Quand on les emmène au temple de Diane pour y être immolés, ils reconnaissent la similarité de leur accent avec celui d’Iphigénie et la vérité éclate: Iphigénie retrouve ainsi son frère, seul survivant de sa famille. Le texte est remarquable, surtout quand il reprend l’histoire des Atrides. En effet, la malédiction qui pèse sur la famille , est le thème des trois pièces de L’Orestie d’Eschyle, qui est repris dans le texte de Goethe. Le récit épique sert de toile de fond à la rencontre entre le frère et la sœur. Iphigénie permet à son frère Oreste de s’enfuir, et après une dernière rencontre avec le roi où il l’accuse d’ingratitude, elle explique l’identité de ces étrangers et exhorte le roi et son frère à la conciliation. Pourtant la tragédie va éclater…
La mise en scène de Nathalie Joy Quesnel est très intéressante. Et Biran Smith, son scénographe a réalisé un beau travail en reconstituant les volumes du temple de Diane, des surfaces en marbre, baignés par les éclairages mystiques de Margaret Coderre-Williams. La princesse est accompagnée par deux figures grecques, les multiples voix d’Iphigénie. C’est un chœur de jeunes femmes délicates qui se déplacent comme des danseuses, évoquant les bas-reliefs antiques ou les vases grecs, comme ceux qui ont inspiré la chorégraphie de L’Après-midi d’un Faune de Nijinski.
Mais faire jouer les hommes par des femmes a influé sur le rythme général de la mise en scène… Nathalie Joy Quesnel oppose très clairement la présence de ces femmes , légères, délicates, presque diaphanes, à des guerriers solides et barbares, qui ont l’arrogance et l’habitude de s’emparer de ce qui leur plaît.Et les beaux costumes de Geneviève Couture font bien ressortir cette opposition mais les casques des guerriers ressemblent un peu trop à des marmites, ce qui a provoqué quelques rires…
Mais l’énergie virile, la force physique, la cruauté, voire la tension érotique, ne se concrétisent pas vraiment sur le plateau : les comédiennes essayent de se comporter comme des hommes, mais en vain.
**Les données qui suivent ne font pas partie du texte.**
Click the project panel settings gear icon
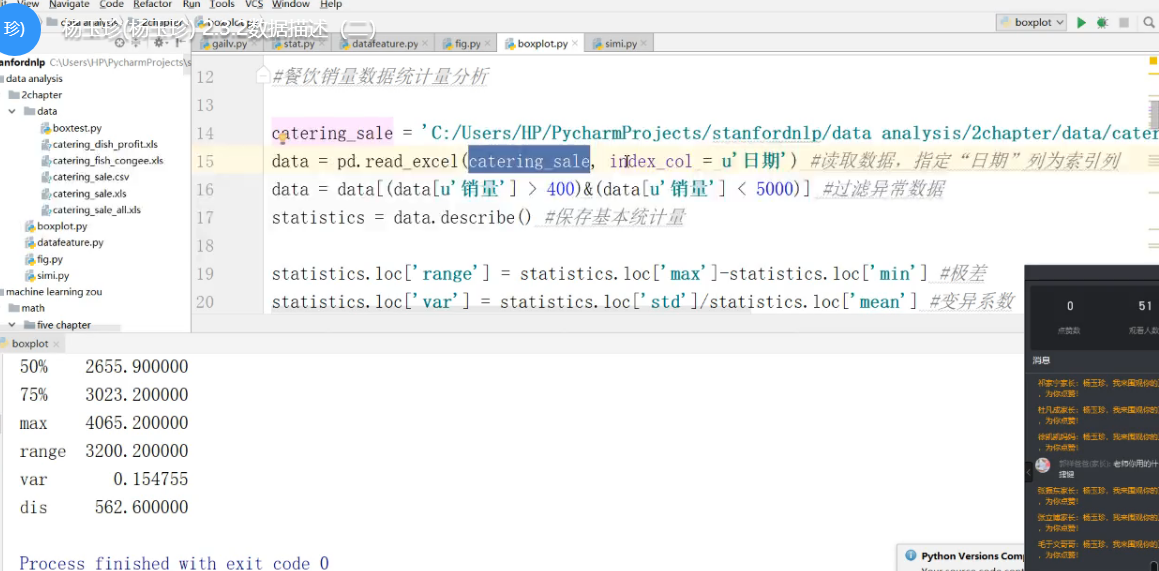The width and height of the screenshot is (1159, 571). 158,43
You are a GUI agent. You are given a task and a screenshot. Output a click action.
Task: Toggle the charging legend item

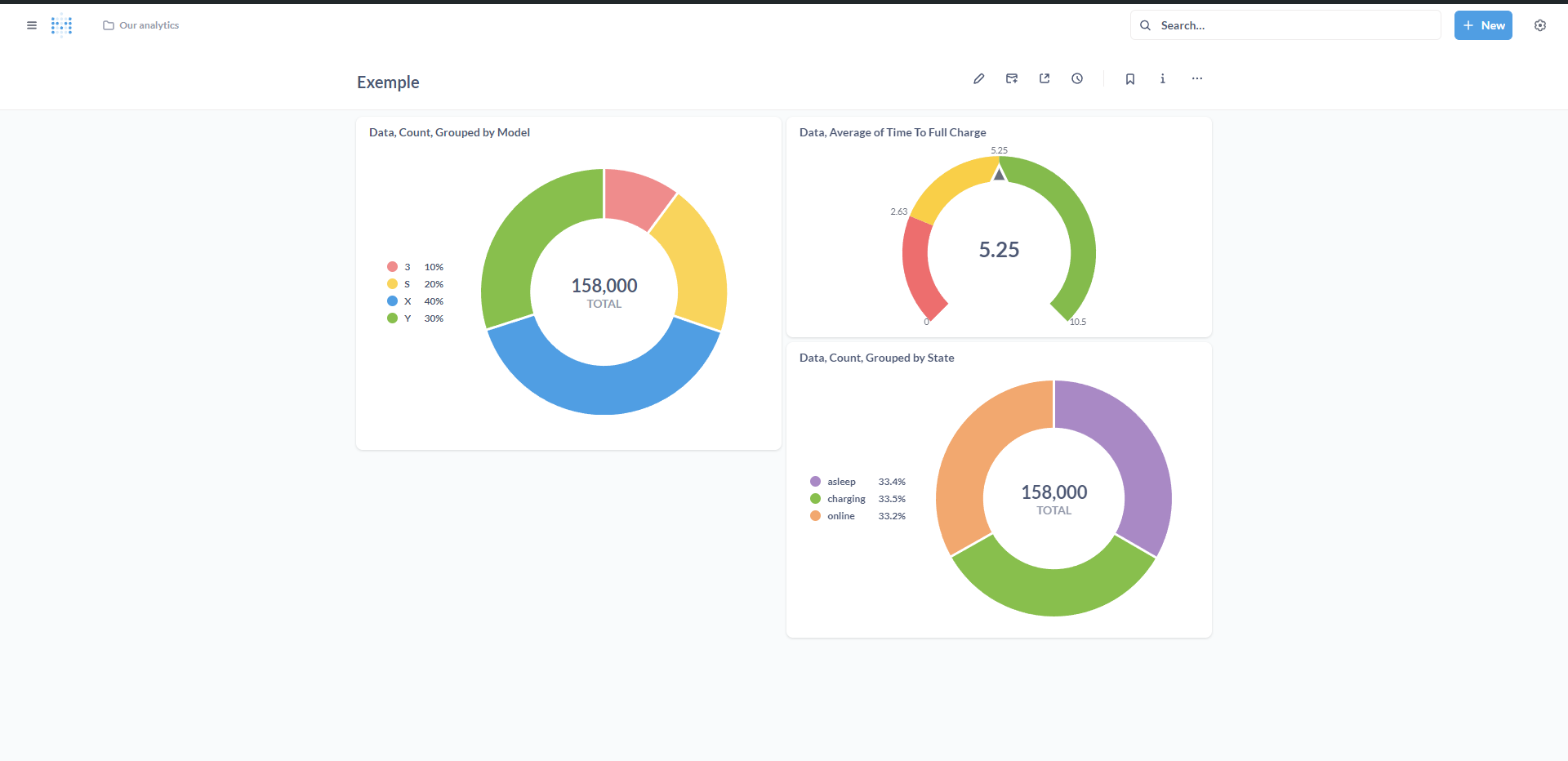tap(845, 499)
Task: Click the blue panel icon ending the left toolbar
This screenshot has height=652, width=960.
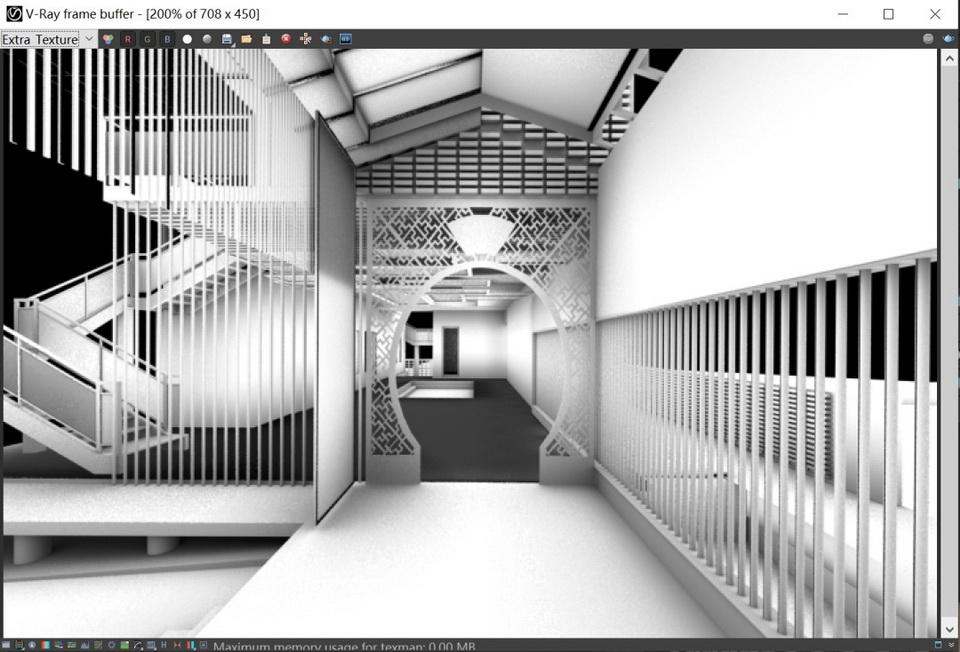Action: tap(346, 39)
Ce qui induit une mise en scène trop statique. En fait, si Nathalie Joy Quesnel a bien compris ce qu’il en était de la confrontation entre la douceur séductrice des personnages féminins et l’instinct de possession des mâles , thème qui est très fort chez Goethe, le contraste entre ces pulsions qui auraient dû exister entre locuteurs et locutrices dans l’acte même d’énonciation du texte , ne se traduit pas sur le plateau. Même Nathalie Joy Quesnel, qui a voulu privilégier la belle langue de Goethe, a fait, au préalable, un travail méticuleux sur la pièce avec ces étudiantes/comédiennes qui ont tout à fait compris leurs personnages, le sens et les mouvements du texte, qu’elles articulent bien: chose non négligeable pour une tragédie de cette difficulté.
Signalons la maturité du jeu de Sariana Monette-Saillant (Iphigénie) qui a dominé la soirée, et la solide présence scénique de Laurianne Lehouillier (Oreste) à la voix très agréable. Par ailleurs, la metteuse en scène a particulièrement soigné les déplacements et la gestuelle de ses comédiennes, le paysage sonore (excellent), et les éclairages. Les tableaux vivants qu’elle a su créer, en plaçant des personnages aux différents niveaux du dispositif scénique, ont révélé la remarquable précision du regard de Nathalie Joy-Quesnel, qui travaille dans les deux langues: français et anglais, et l’on attend avec impatience sa prochaine mise en scène.
Alvina Ruprecht
Iphigénie en Tauride a été créé au Théâtre de l’Université d’Ottawa.